The memory of the Mexican-American War was not the only reason Zimmermann believed that Mexico might be open to an alliance. U.S. Mexican relations at the start of 1917 were tense. Four years earlier, President Woodrow Wilson had refused to recognize the government of Victoriano Huerta, who came to power by murdering his predecessor, and actively sought to subvert Huerta’s rule. In April 1914, the United States invaded Veracruz, Mexico, in part to prevent Germany from supplying Huerta with weapons. U.S. troops remained there for six months. By then, Huerta had been ousted from power. Wilson tried vainly to influence who would succeed him. He initially supported and then abandoned rebel leader Pancho Villa. At the urging of German agents, an angry Villa led his forces in a raid on Columbus, New Mexico, in March 1916. Wilson responded by sending thousands of U.S. troops into Mexico in a failed effort to capture Villa. While pursuing Villa, the U.S. army clashed with the Mexican army at the Battle of Carrizal in June 1916, nearly triggering a war. Some U.S. troops were still on Mexican soil when Zimmerman wrote his telegram.
In seeking to exploit the divisions between Mexico City and Washington, Zimmermann thought he could be blunt with his offer because he sent his telegram in code.

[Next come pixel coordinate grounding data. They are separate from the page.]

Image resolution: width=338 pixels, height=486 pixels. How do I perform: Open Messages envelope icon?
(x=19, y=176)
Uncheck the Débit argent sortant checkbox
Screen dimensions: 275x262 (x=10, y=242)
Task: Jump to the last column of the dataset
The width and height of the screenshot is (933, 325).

Zimmermann Telegram as received by the German Ambassador to Mexico (Courtesy of the National Archives.)
There were two problems, however, with that calculation. First, the British intercepted the message. Second, they had broken the German code, so they knew what Zimmermann was proposing.
U.S. Neutrality
News of the Zimmermann Telegram came at a crucial juncture in U.S. German relations. When the war began three years earlier, President Woodrow Wilson declared the United States neutral. In choosing neutrality, he was following the practice started by George Washington of staying out of Europe’s wars. Wilson’s decision was so unremarkable that the New York Times reported it on page seven.

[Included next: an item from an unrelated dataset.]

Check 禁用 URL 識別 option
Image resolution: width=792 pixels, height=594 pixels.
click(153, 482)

Wilson had another reason to embrace neutrality. He feared that joining Europe’s war would split America’s ethnically diverse public. Most Americans instinctively sympathized with the cause of the Allied Powers notably democratic Britain and France, though not necessarily Tsarist Russia. But many Americans did not. Irish Americans detested Great Britain because it had oppressed the Irish people for centuries and its now refused to grant Ireland independence. Many Jewish Americans had fled Russian pogroms. German Americans felt a loyalty to their ancestral homeland. “We definitely have to be neutral,” Wilson noted in 1914, “since otherwise our mixed populations would wage war on each other.”